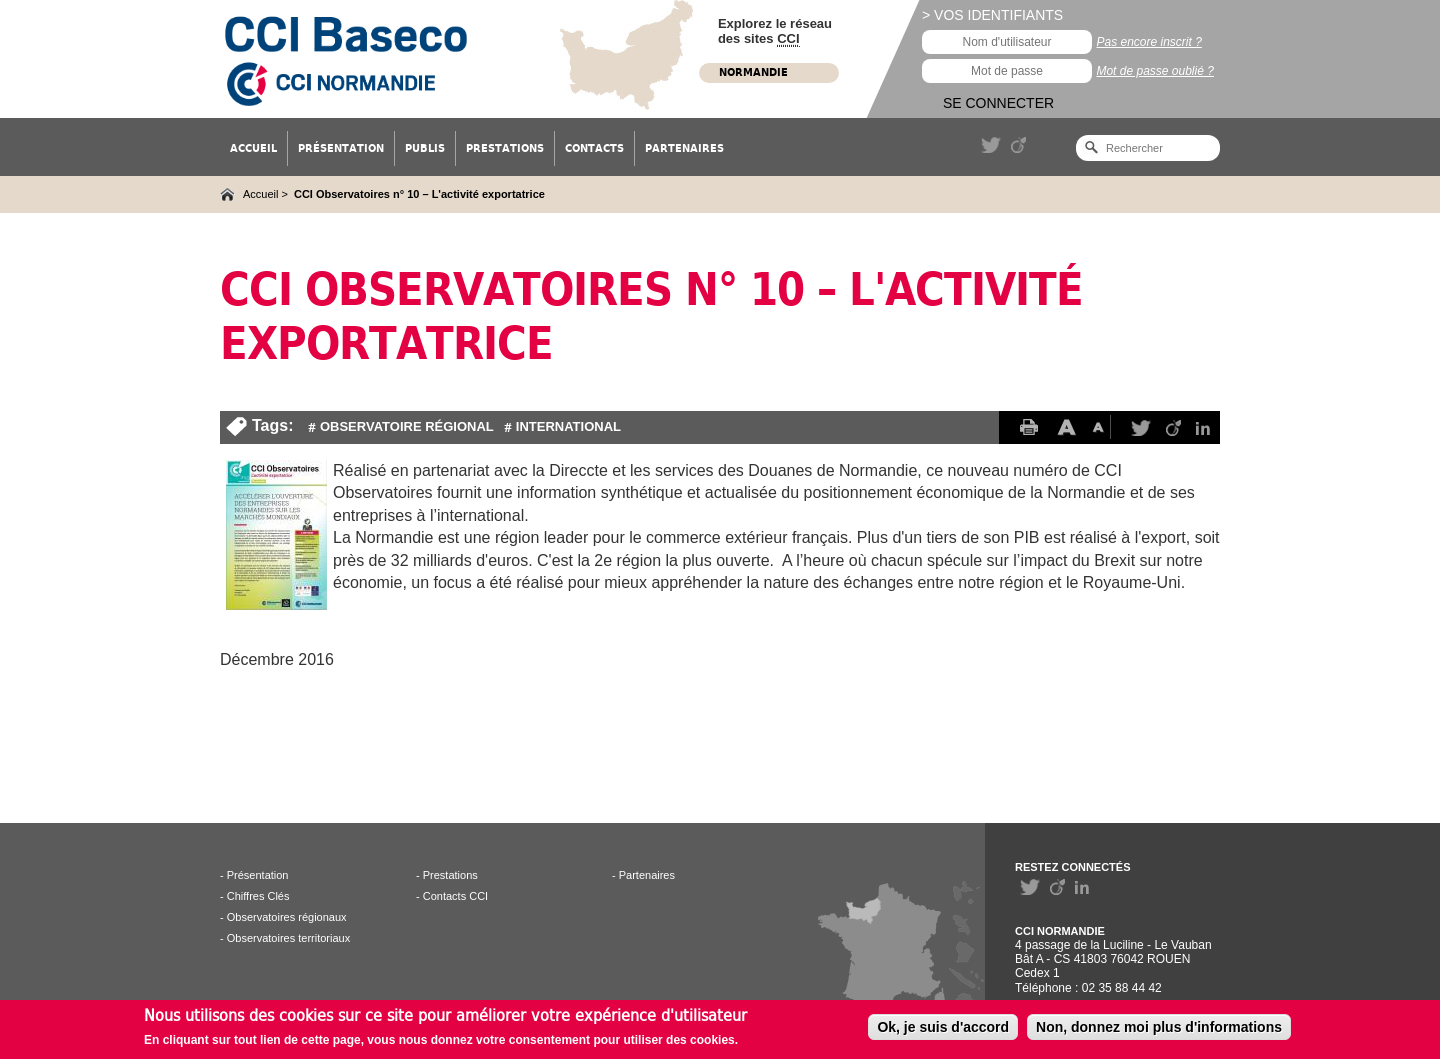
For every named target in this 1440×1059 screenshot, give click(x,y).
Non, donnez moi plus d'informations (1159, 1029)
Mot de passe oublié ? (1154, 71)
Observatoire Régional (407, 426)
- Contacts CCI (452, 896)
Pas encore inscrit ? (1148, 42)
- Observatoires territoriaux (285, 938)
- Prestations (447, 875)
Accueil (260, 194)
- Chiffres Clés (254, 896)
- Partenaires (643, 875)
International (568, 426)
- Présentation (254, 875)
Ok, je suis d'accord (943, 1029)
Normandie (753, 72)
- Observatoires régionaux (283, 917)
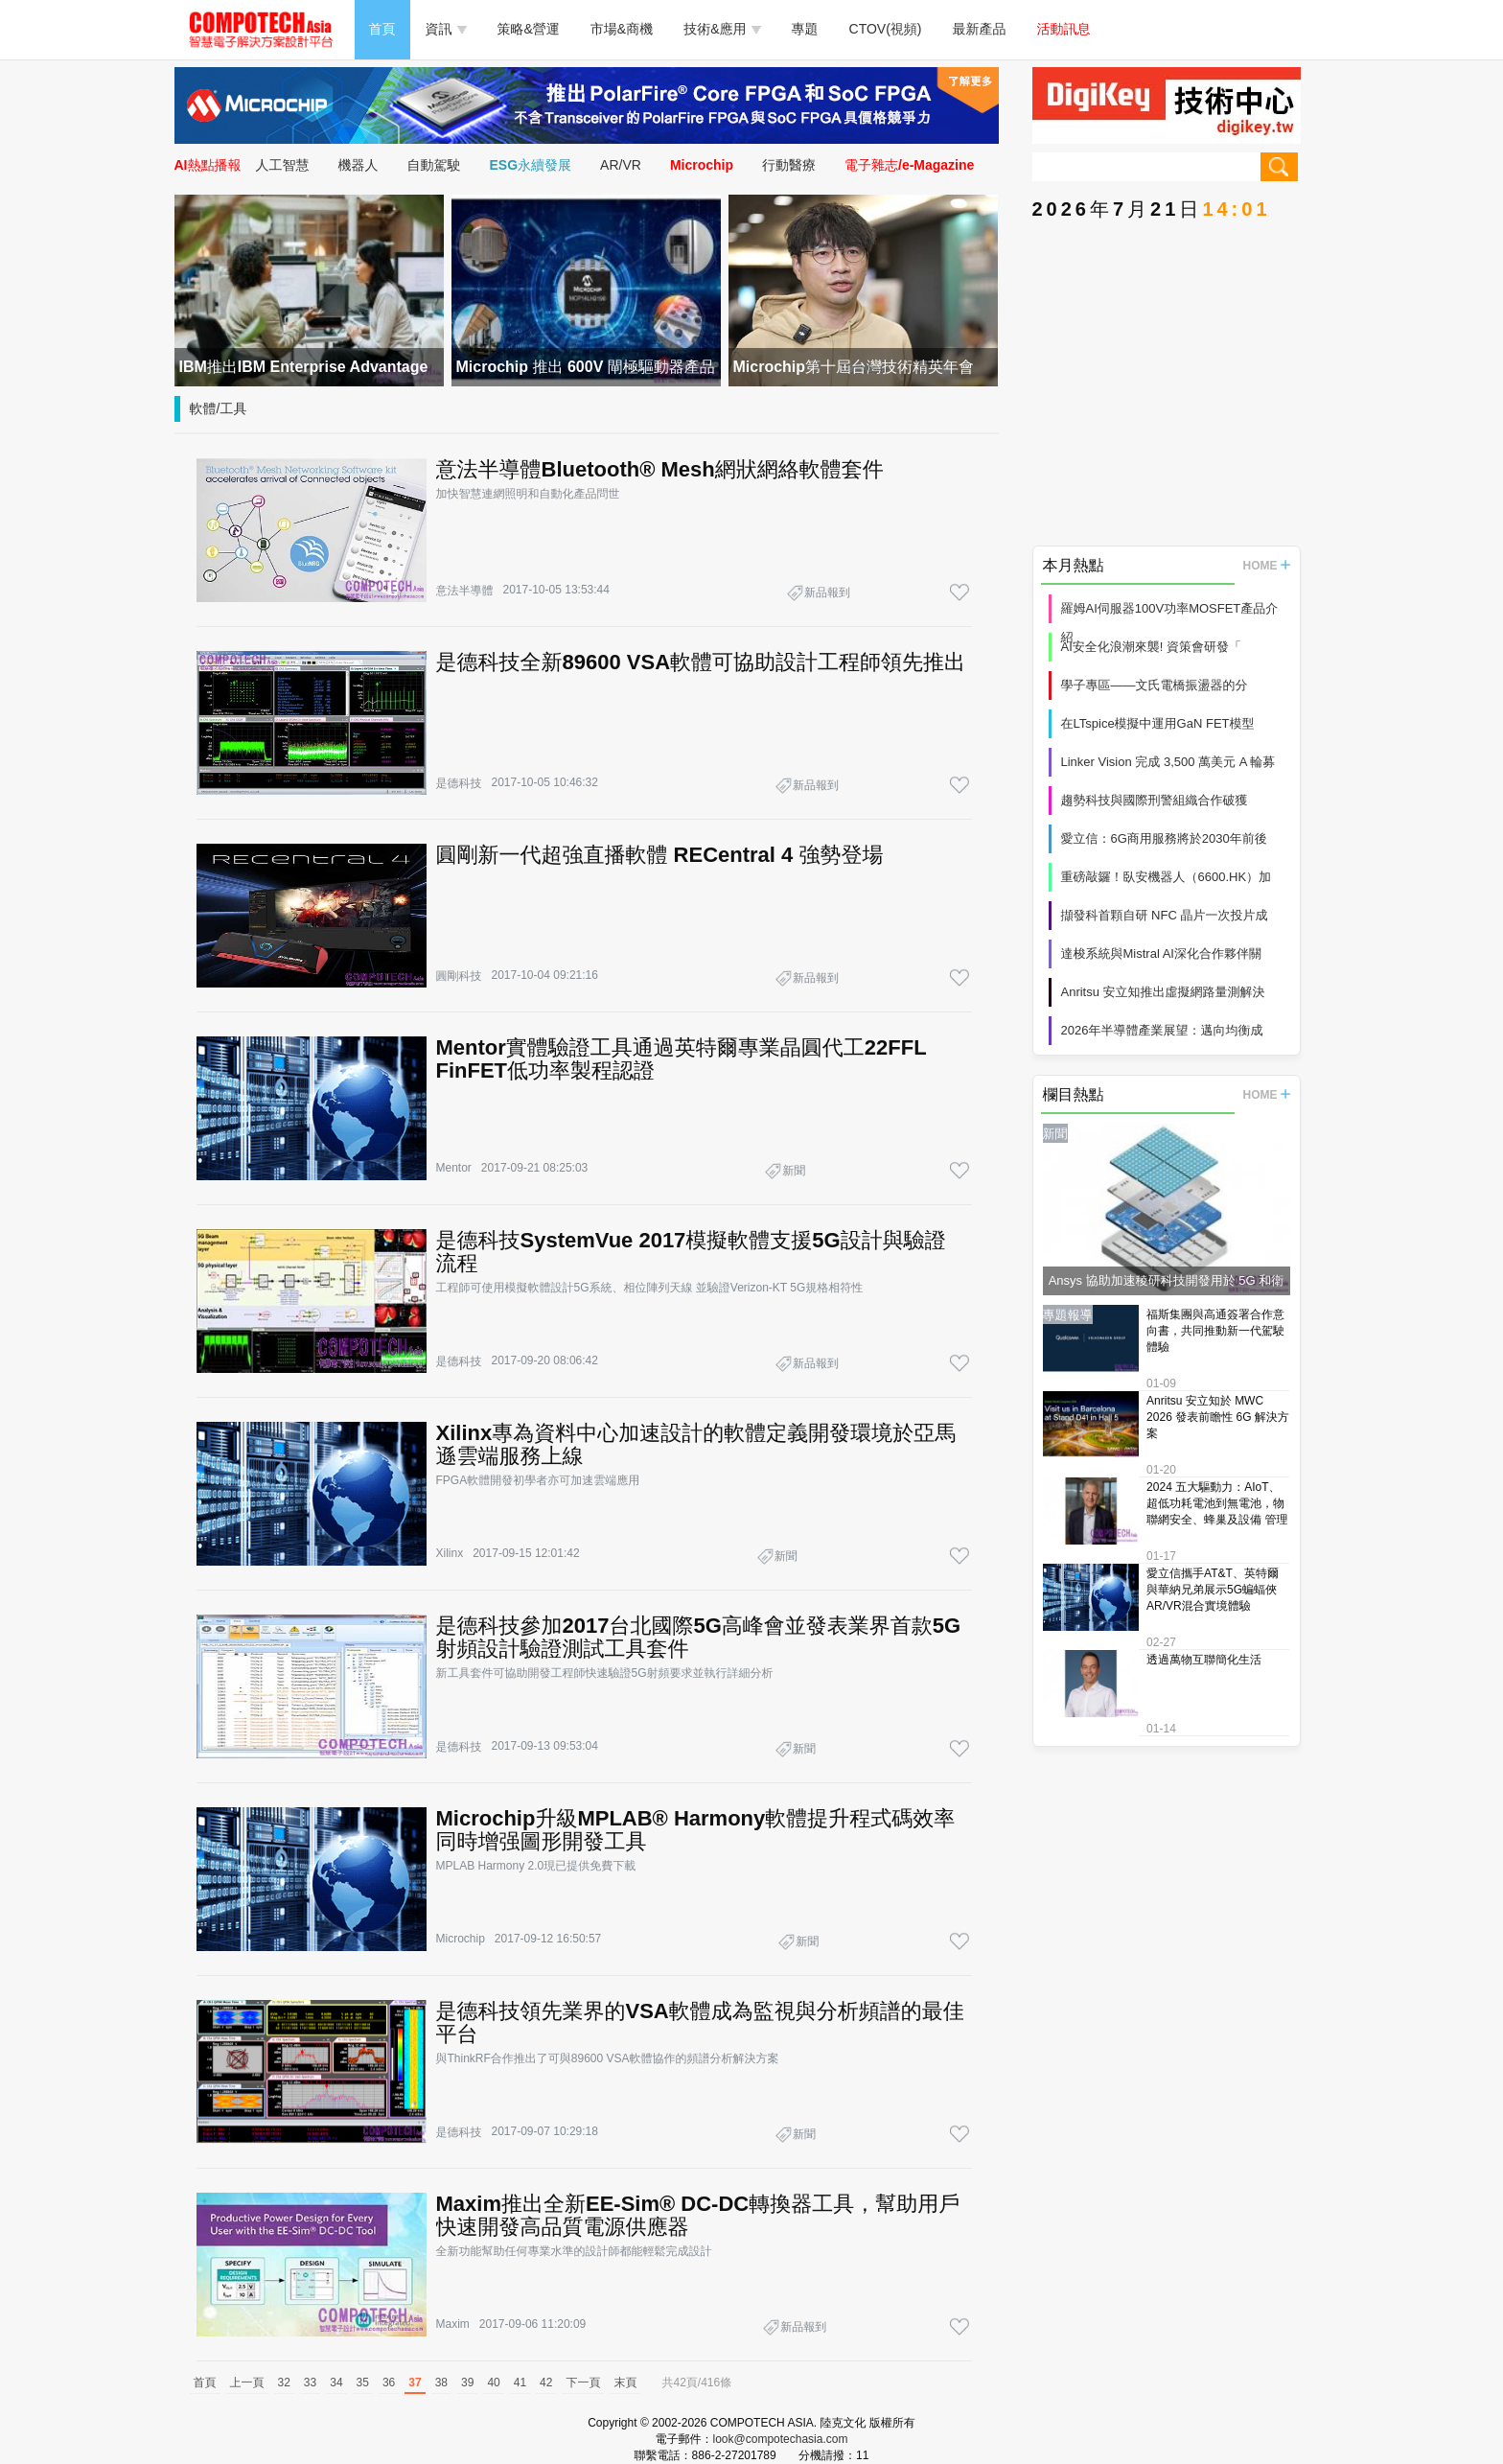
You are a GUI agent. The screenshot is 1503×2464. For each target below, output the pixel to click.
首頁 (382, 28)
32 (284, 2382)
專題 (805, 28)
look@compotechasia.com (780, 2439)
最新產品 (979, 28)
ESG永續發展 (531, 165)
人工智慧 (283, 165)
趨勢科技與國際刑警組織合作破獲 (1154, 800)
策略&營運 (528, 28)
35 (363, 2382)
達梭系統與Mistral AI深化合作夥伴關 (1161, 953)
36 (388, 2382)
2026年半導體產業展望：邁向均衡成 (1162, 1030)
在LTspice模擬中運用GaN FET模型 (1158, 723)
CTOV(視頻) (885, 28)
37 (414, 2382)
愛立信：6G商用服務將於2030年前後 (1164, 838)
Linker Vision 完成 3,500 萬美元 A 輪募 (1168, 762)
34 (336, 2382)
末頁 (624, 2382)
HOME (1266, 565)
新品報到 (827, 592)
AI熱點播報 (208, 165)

--------------------------------------------------

Instructions to follow: Copy the listing above line for line, leaving out the pictures.

Reply:
For every named target in this 1440×1059 screenshot, give click(x,y).
Non, donnez moi plus d'informations (1159, 1029)
Mot de passe oublié ? (1154, 71)
Observatoire Régional (407, 426)
- Contacts CCI (452, 896)
Pas encore inscrit ? (1148, 42)
- Observatoires territoriaux (285, 938)
- Prestations (447, 875)
Accueil (260, 194)
- Chiffres Clés (254, 896)
- Partenaires (643, 875)
International (568, 426)
- Présentation (254, 875)
Ok, je suis d'accord (943, 1029)
Normandie (753, 72)
- Observatoires régionaux (283, 917)
You are a GUI agent. The screenshot is 1503×2464. For each target below, output the pixel to click.
首頁 (382, 28)
32 (284, 2382)
專題 (805, 28)
look@compotechasia.com (780, 2439)
最新產品 (979, 28)
ESG永續發展 (531, 165)
人工智慧 (283, 165)
趨勢科技與國際刑警組織合作破獲 (1154, 800)
策略&營運 (528, 28)
35 (363, 2382)
達梭系統與Mistral AI深化合作夥伴關 (1161, 953)
36 (388, 2382)
2026年半導體產業展望：邁向均衡成 (1162, 1030)
在LTspice模擬中運用GaN FET模型 (1158, 723)
CTOV(視頻) (885, 28)
37 (414, 2382)
愛立信：6G商用服務將於2030年前後 (1164, 838)
Linker Vision 完成 3,500 萬美元 A 輪募 (1168, 762)
34 (336, 2382)
末頁 (624, 2382)
HOME (1266, 565)
新品報到 (827, 592)
AI熱點播報 (208, 165)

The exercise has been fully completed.